A small white object stands out in sharp contrast to the vivid red petals.  Every living thing's primary purpose is the establishment of the next generation.  Flowers answer this call by making seed.  The Cardinal Flower has a unique method to discharge this function.  A suggestively shaped moist pink double headed object destroys the white beard by pushing out of the tube.  Proper timing smears yellow pollen across the surface of this structure.  It then sends the pollen a considerable distance to the base of the blossom where numerous seeds form.

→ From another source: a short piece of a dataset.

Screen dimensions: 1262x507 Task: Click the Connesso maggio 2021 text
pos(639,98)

These plants grew from seed that I planted.  Planted is the wrong word in this instance since these seeds germinate only if exposed to light.  What I did was sprinkle seeds on the surface of weed free soil.  The following summer ten clumps of small plants were moved here to our shade garden near the road.  This location was selected since rain water runoff could be diverted from the driveway toward the plants.

When the snow pile plowed from the lane finally melted these plants looked great.  Then the air flow from the south changed everything.  Sixty degree days were followed by ten degree nights.  These plants looked totally dead.  Truly unusual weather followed.  Hard frosts did not reappear.  Given this break the Cardinal Flower plants came back from the dead.  We are pleased to see these plants in glorious flower but know that this year's lack of repeated frosts is not likely to be repeated.


These are the last of the sixty plants potted up this spring.  Many were given to others to see if various different placements will allow any to survive our weather.  These plants were placed near the base of our cone shaped hill formed when glacial melt water poured over the edge of the ice and fell into standing water.  The steeply sloped sides of this feature keep low winter sunlight from directly striking the ground here.  Snow lingers so these plants may avoid exposure to some of the wildly changeable early spring days.  Water is also trapped here by the road to the gravel pit.  This extra moisture will likely aid the germination of the seeds while the longer period of cool late winter days will afford protection from temperature extremes.

So our quest to help this native plant survive here continues.  Next spring we will look to see if any of the plants given away survive in their new homes.  We will probably pot up more plants than we need to insure that Cardinal Flower always grows in our gardens and plants are available to give to others. 

1 comment:

Indie said...

So great they have recovered from that bad frost and are blooming so nicely! Such a beautiful native flower. I transplanted some to the edge of my detention pond this year. Hopefully they will survive and spread.